EXERCISE INSTRUCTIONS:
What you give back must match the data exactly, minus the pictures.

[MATERIAL PROVIDED Boundary: Start]

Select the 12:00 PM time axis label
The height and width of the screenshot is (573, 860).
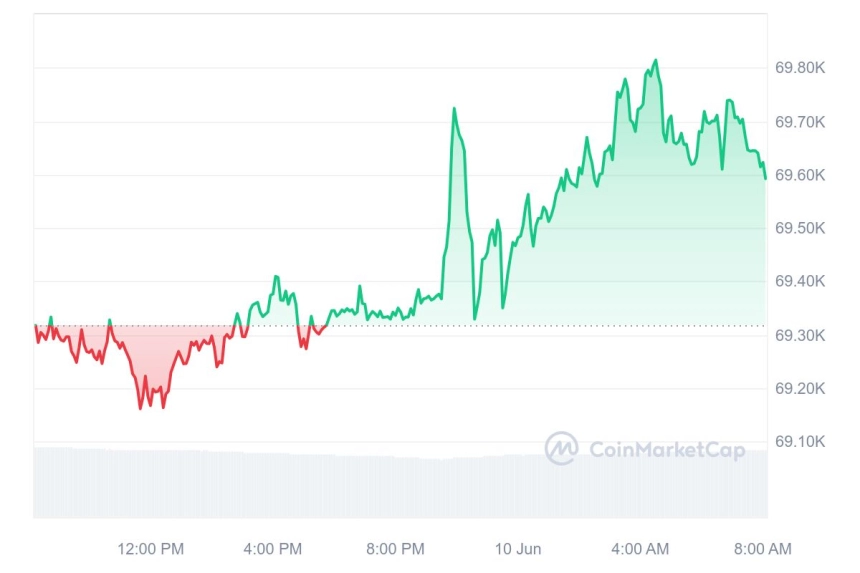pos(150,549)
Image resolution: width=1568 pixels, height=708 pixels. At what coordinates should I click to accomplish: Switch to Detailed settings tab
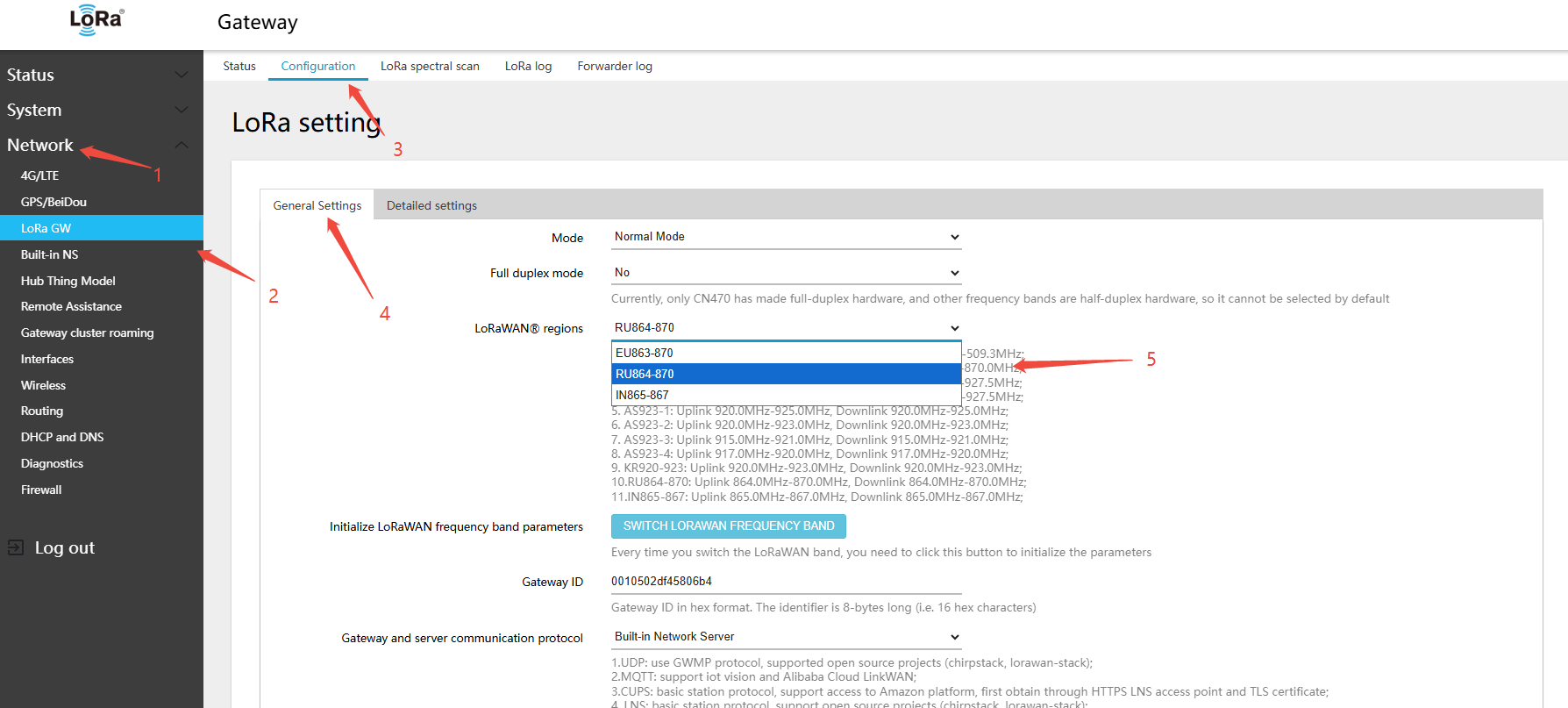[431, 205]
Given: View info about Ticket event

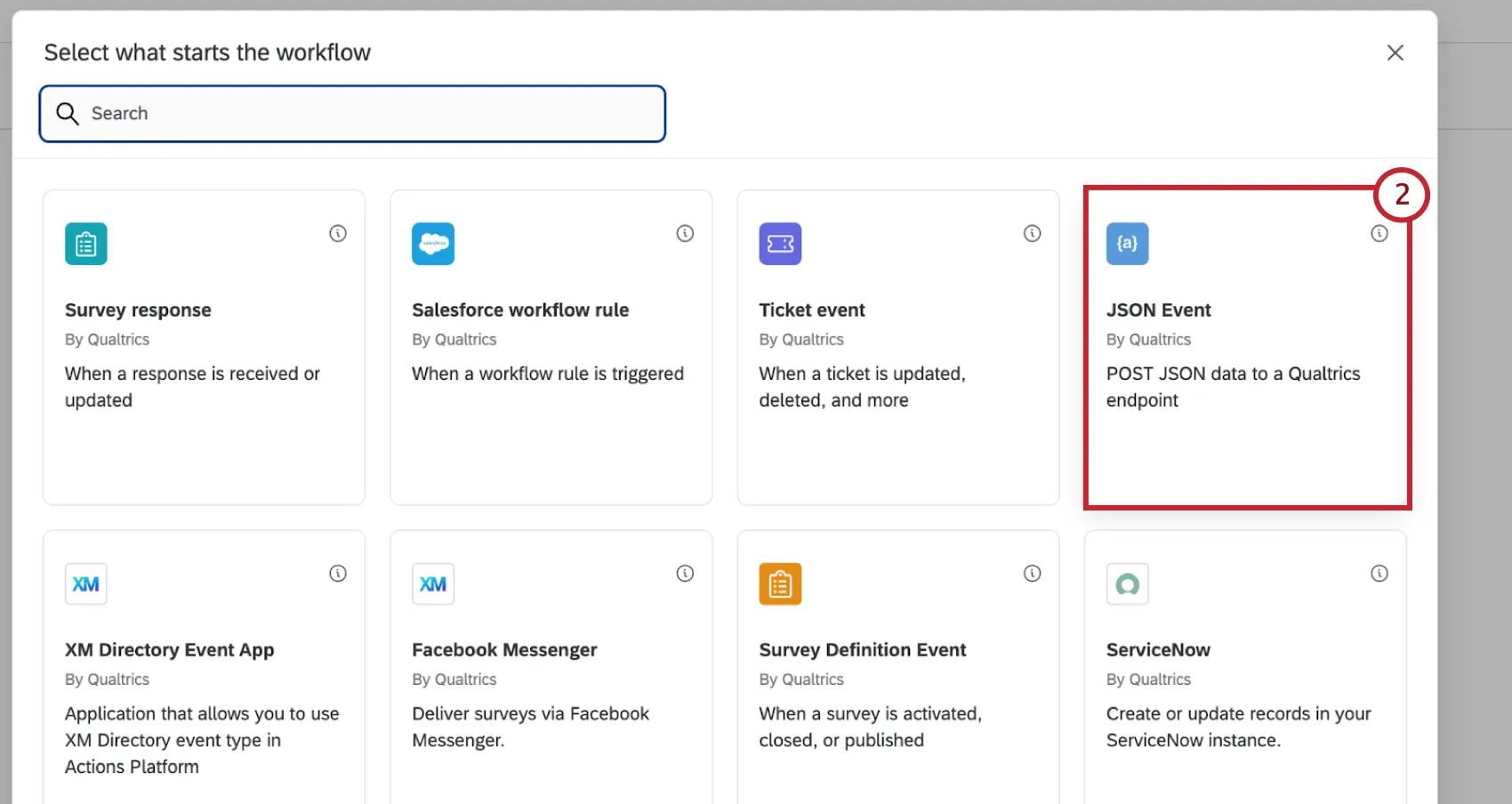Looking at the screenshot, I should (x=1032, y=234).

[MATERIAL PROVIDED Boundary: End]

ANSWER TO THIS TASK:
Select the 12:00 PM time axis label
The height and width of the screenshot is (573, 860).
pos(150,549)
Image resolution: width=1568 pixels, height=708 pixels. At what coordinates should I click to accomplish: Switch to Detailed settings tab
[431, 205]
Given: View info about Ticket event

Looking at the screenshot, I should (x=1032, y=234).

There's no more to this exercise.